Reputation: 1685
I have the following string which is part of an bigger XML Document:
content = '<odvNameElem stopID="9001002"><itdMapItemList/>Rathaus</odvNameElem>'
And I want to access Rathaus
. My current approach is to parse it with lxml and trying to access the text of the element 'odvNameElem':
from lxml import etree
content = '<odvNameElem stopID="9001002"><itdMapItemList/>Rathaus</odvNameElem>'
root = etree.fromstring(content)
print(root.text)
This however results in None. What am I doing wrong?
etree.__version__ = '4.2.5'
I am not sure why the following works:
root.xpath("string()")
but root.xpath("//text()")
only returns an empty list. Can somebody please explain this?
Upvotes: 2
Views: 1205
Reputation: 50957
The "Rathaus" string is the value of the tail
property of the itdMapItemList
element. Examples:
root.xpath("itdMapItemList")[0].tail
root.find("itdMapItemList").tail
See https://lxml.de/tutorial.html#elements-contain-text.
root.xpath("string()")
returns the concatenation of the string values of the root node and its descendants, which indeed is "Rathaus" in this case.

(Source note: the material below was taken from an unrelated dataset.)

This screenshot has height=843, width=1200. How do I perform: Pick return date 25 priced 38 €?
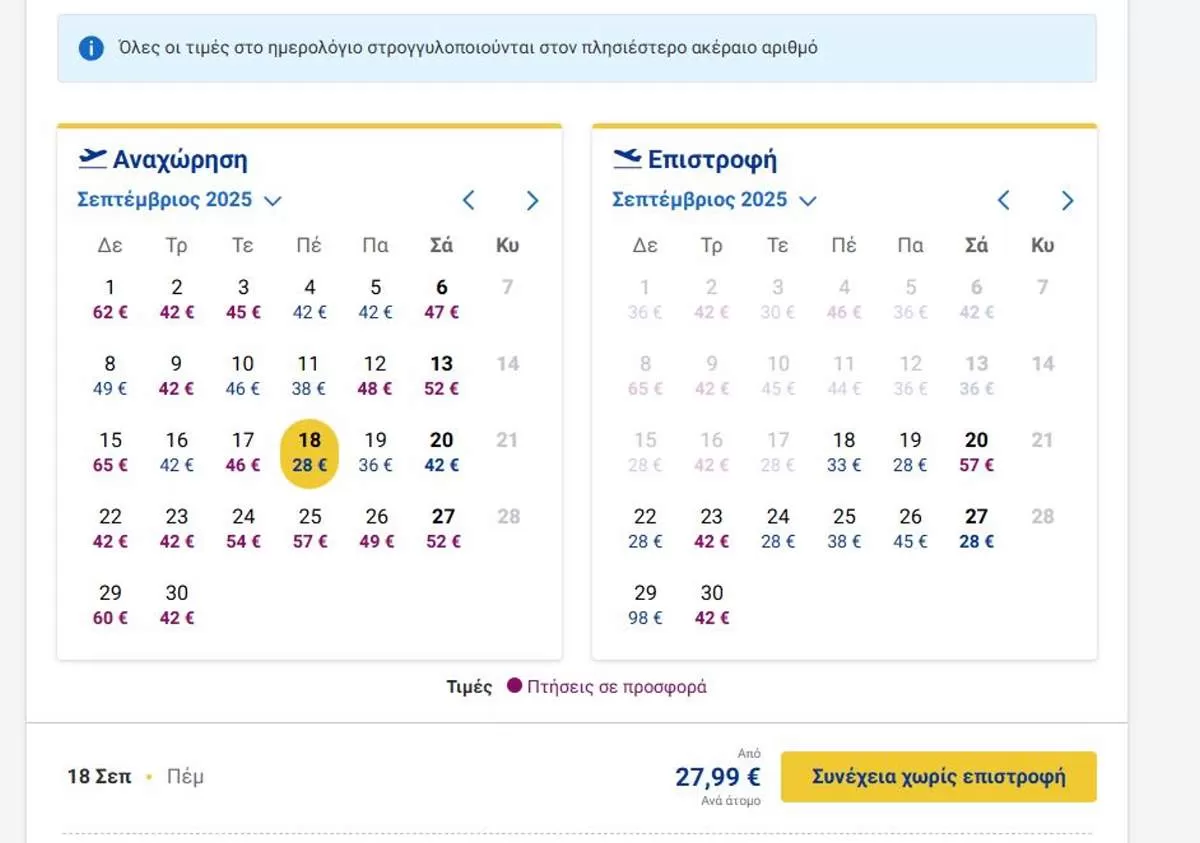pos(844,529)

See https://www.w3.org/TR/xpath-10/#function-string.
root.xpath("//test")
does not make sense (there is no test
element). Did you mean root.xpath("//text()")
?
root.xpath("//text()")
returns a list of all text nodes, which in this case is ['Rathaus']
.
If the input XML is changed to
<odvNameElem stopID="9001002">ABC<itdMapItemList/>Rathaus</odvNameElem>
then the result is ['ABC', 'Rathaus']
Upvotes: 2